→ Document extract:
§
- Based on: The Borrowers Afloat The Borrowers Aloft by Mary Norton
- Written by: Richard Carpenter
- Directed by: John Henderson
- Starring: Ian Holm Penelope Wilton Rebecca Callard
- Music by: Howard Goodall
- Country of origin: United Kingdom
- Original language: English

Production
- Producer: Grainne Marmion
- Cinematography: Clive Tickner
- Editor: David Yardley
- Running time: 172 mins approx
- Production companies: Working Title Films DeFaria Company

Original release
- Network: BBC2
- Release: 14 November 1993

Related
- The Borrowers

= The Return of the Borrowers =

1993 British TV children's series

The Return of the Borrowers is a BBC TV children's programme first broadcast in 1993 on BBC2. The series is adapted from the third and fourth novels of author Mary Norton's The Borrowers series: The Borrowers Afloat (1959) and The Borrowers Aloft (1961), respectively.
§
→ Source excerpt:

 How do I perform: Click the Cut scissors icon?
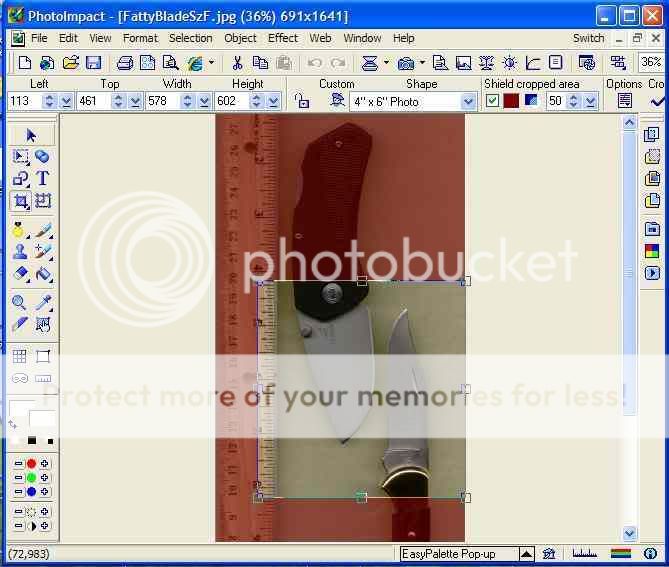point(237,63)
§
→ Brief: In the text about The Return of the Borrowers, who is credited with the music?

→ The output: Howard Goodall